If I start with a file containing an error such as too many closing } characters, and compile my latex file using

latexmk --pdf mwe.ltx

then it reports the error correctly. However, when I fix the error, and recompile using the same command, I still get an error such as the following, even though the latex file is correct.

(./mwe.sta)
! Extra }, or forgotten \endgroup.
l.555   }
         %

Here is the MWE; I named it mwe.ltx

\documentclass{article}
\usepackage[subpreambles=true]{standalone}
\begin{document}
test
} %% this is an error, and will correctly cause compilation to fail, but remove it and compilation still fails until you remove the mwe.st
\end{document}

To reproduce the error,

1) compile the file with latexmk --pdf mwe.ltx

2) after it reports an error, fix it by removing the extraneous } character

3) recompile the file with the same latexmk command line.

  • 2
    That has nothing to do with latexmk it also happens with standard pdflatex.
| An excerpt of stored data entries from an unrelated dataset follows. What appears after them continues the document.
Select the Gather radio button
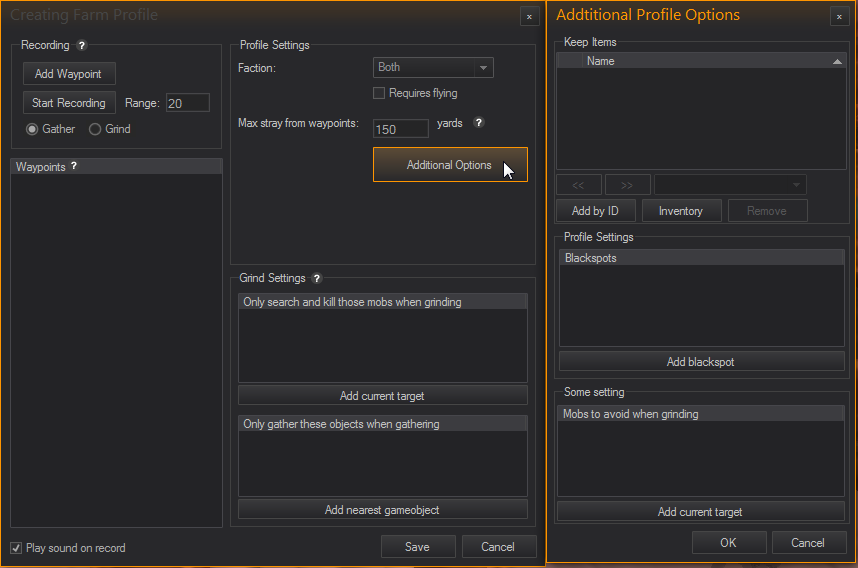Screen dimensions: 858x568 33,129
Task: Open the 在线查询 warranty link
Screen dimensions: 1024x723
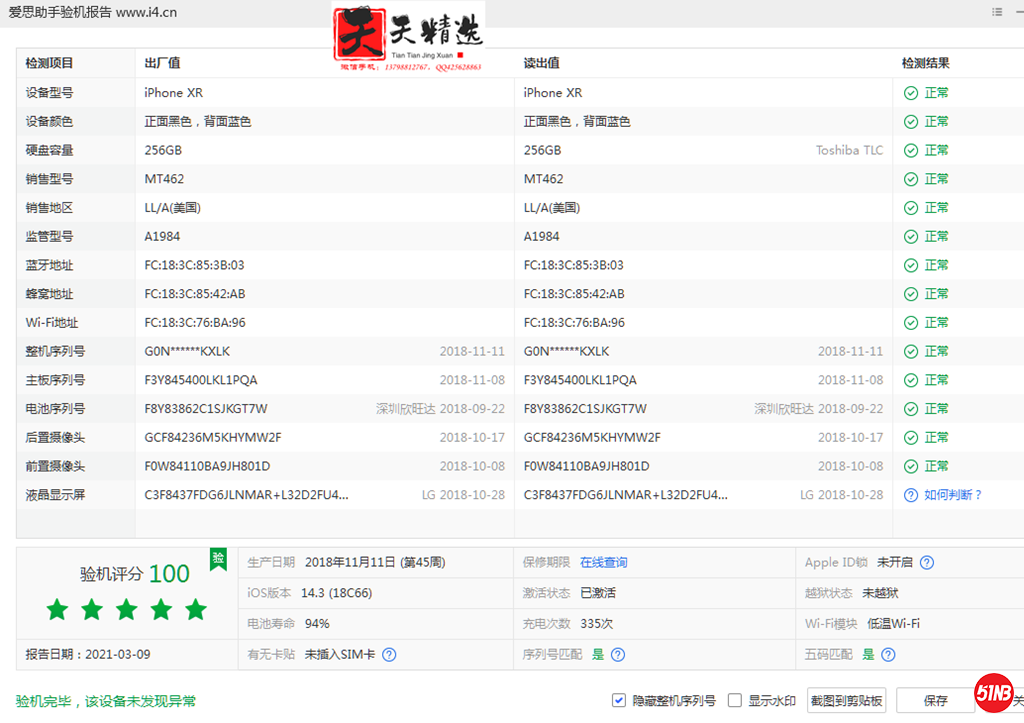Action: tap(604, 563)
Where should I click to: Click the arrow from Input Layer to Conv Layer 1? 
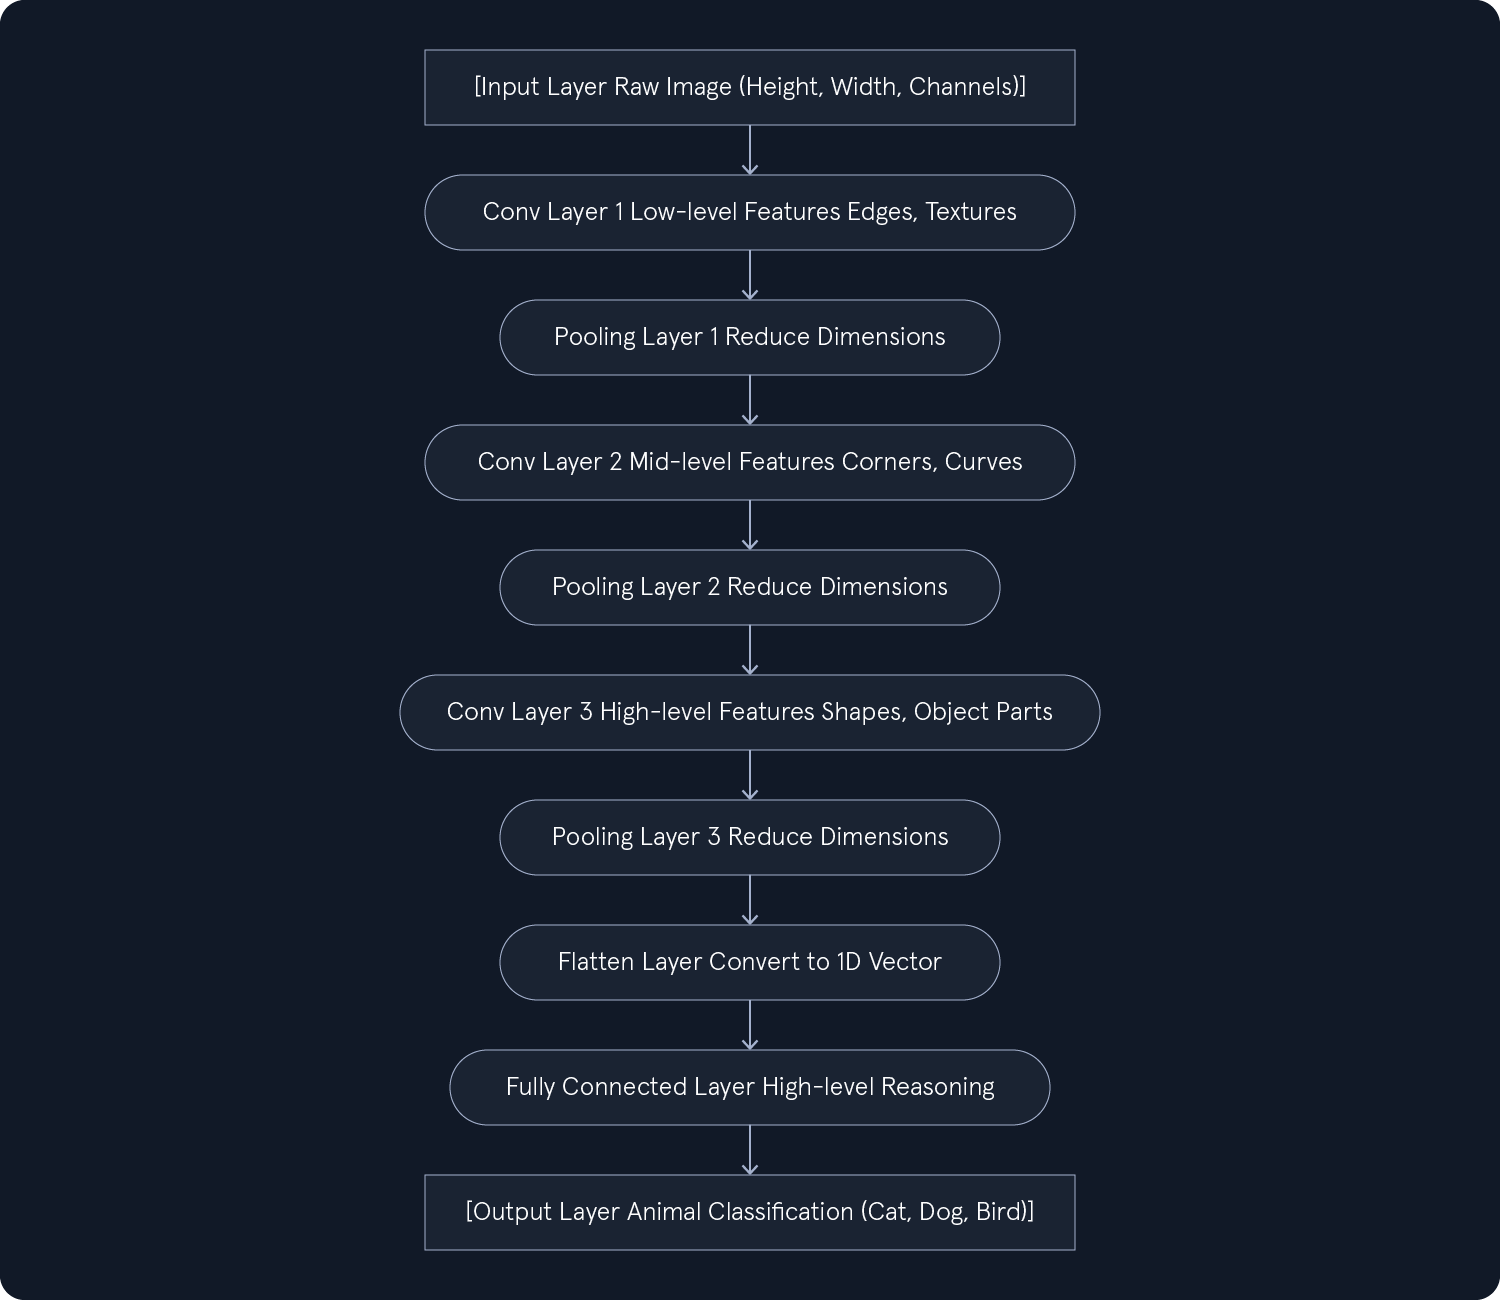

The generated .sta file still contains the bad } and needs to be manually removed. It seems to be missing \endstandalonepreambles – daleif Jan 31 '20 at 10:51
  • Ahh, it seems to depend on how you stop latex when it goes into an error. If you press x to stop the compilation, then \endstandalonepreambles is never written to the .sta file and you get problems when the .sta is read next time. I tend to use -halt-on-error with latexmk but that is the same as pressing x thus the writing of the end part is never finished. – daleif Jan 31 '20 at 10:55
  • It seems that the implicit promise of latexmk is that it knows the .ltx file is newer than the .sta file so the .sta should be removed before rerunning. The same for the bibtex files etc. right?

    Simply removing the .sta file is not so easy when make is being called in a sequence of makefiles. I.e., how to know which .sta files to remove and which ones to leave in place?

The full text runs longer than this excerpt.